3.2 Low-precision Inference in the Chip

The memory of the CNN-DSA chip is built within the accelerator, so it is very power-efficient without wasting the energy for moving the bits from external DDR into internal SRAM. Thus the on-chip memory is very limited, which supports maximum 9MB for coefficients and activation map. As shown in Figure 4, the first two major layers uses 3-bits precision and the other four major layers uses 1-bit precision. All activations are presented by 5-bits in order to save on-chip data memory. The representation mechanism inside the accelerator supports up to four times compression with the 1-bit precision, and two times compression with the 3-bits precision. Due to the high compression rate, the convolutional layers in VGG16 with 58.9MB coefficients in floating precision could be compressed into only about 5.5MB within the chip. This is a more than 10x compression of the convolution layers. This compact representation has been proved to be successful on ImageNet [Deng et al.2009] standard training and testing data and achieved the same level of accuracy as floating point models with 71% Top1 accuracy. The compact CNN representation without accuracy loss is because of the redundancy in the original network.

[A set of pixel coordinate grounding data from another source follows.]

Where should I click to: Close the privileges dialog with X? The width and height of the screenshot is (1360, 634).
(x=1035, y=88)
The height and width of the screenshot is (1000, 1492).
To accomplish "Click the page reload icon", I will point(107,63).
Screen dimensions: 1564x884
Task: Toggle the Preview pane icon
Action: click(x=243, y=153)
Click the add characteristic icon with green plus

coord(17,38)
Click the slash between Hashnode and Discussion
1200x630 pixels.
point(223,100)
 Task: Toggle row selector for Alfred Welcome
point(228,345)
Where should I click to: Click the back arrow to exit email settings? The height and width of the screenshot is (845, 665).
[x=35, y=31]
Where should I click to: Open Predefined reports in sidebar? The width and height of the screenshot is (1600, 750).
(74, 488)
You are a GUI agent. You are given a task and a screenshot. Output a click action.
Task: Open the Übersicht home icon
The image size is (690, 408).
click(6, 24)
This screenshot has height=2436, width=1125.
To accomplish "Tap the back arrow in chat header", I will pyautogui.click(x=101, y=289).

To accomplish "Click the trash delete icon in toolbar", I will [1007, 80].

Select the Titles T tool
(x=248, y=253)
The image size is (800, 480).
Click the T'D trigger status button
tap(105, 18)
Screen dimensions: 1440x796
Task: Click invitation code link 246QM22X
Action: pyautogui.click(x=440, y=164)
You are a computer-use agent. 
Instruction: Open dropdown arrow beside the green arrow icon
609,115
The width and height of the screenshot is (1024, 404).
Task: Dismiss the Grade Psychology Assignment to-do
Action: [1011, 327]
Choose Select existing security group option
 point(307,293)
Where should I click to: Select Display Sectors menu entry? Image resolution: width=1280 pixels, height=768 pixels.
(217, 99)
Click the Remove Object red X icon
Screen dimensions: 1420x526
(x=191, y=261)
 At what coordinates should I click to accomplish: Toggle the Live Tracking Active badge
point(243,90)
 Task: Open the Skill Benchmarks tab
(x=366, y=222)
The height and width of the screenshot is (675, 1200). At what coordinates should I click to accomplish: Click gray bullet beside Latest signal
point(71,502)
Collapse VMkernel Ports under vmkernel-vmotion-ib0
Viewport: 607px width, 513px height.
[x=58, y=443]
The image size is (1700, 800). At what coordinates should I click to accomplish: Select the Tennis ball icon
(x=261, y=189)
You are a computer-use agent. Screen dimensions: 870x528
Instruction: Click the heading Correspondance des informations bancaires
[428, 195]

To efficiently use the on-chip memory, the model coefficients from the third major layers are only using 1-bit precision. For the first two major layers, 3-bits model coefficients are used as fine-grained filters from the original input image. And the cost on memory is only a quarter for the first major layer and a half for the second major layer if using the same 3-bits precision.

The total model size is 2.8MB, which is more than 200x compression from the original VGG model with FC layers. It completes all the convolution and FC processing within the CNN-DSA chip for the classification task with little accuracy drop. The GnetFC model on the CNN-DSA chip on the Wikipedia demo obtains an accuracy of 97.4%, while the number for the original VGG model is 97.6%. The accuracy drop is mainly brought by the approximation in GnetFC model, and also partially because of the bit-precision compression. The accuracy drop is very little, but the savings on power consumption and increasing on the inference speed is significant. It consumes less than 300mW on the CNN-DSA chip, and the power for pre/post-processing is negligible. The CNN-DSA chip processing time is 15ms, and the pre-processing time on mobile device is about 6ms. The time for post-processing is negligible, so the total text classification time is 21ms. It can process nearly 50 sentences in one second, which satisfies more than real-time requirement for NLP applications.

Applications Dataset Language Classes Train Test On-chip Accuracy
Ontology Classification DBpedia English 14 560,000 70,000 97.4%
Sentiment Classification JD binary Chinese 2 4,000,000 360,000 89.2%
Table 1: Data sets used in the experiments and experimental results.

4 Experiments

The data sets used and experimental results are shown in Table 1. For the application of Ontologies Classification for English inputs, the DBpedia data set [Zhang et al.2015] is used. It classifies the English Wikipedia sentence input into 14 ontologies. Each ontology has 40,000 labeled text in training and 5,000 in testing. We use the SEW method and GnetFC model. The on-chip accuracy for the testing data set is 97.4%. For the application of Sentiment Classification for Chinese inputs, the JD binary data set [Zhang and LeCun2017] is used. It classifies the Chinese review for online-shopping into positive and negative. Each sentiment has 2,000,000 labeled text in training and 180,000 in testing. The original Super Characters method is used for the two-dimensional embedding because the input Chinese is already square-shaped glyph. The on-chip accuracy for the testing data set is 89.2%.

5 Conclusion

We implemented efficient on-device NLP applications on a 300mW CNN-DSA chip by employing the two-dimensional embedding used in the Super Characters method. The two-dimensional embedding converts text into images, which is then fed into CNN-DSA chip for two-dimensional CNN computation. The demonstration system minimizes the power consumption of CNN for text classification, with less than 0.2% accuracy drop from the original VGG model. The potential use cases for this demo system could be the intension recognition in a local-processing smart speaker or Chatbot.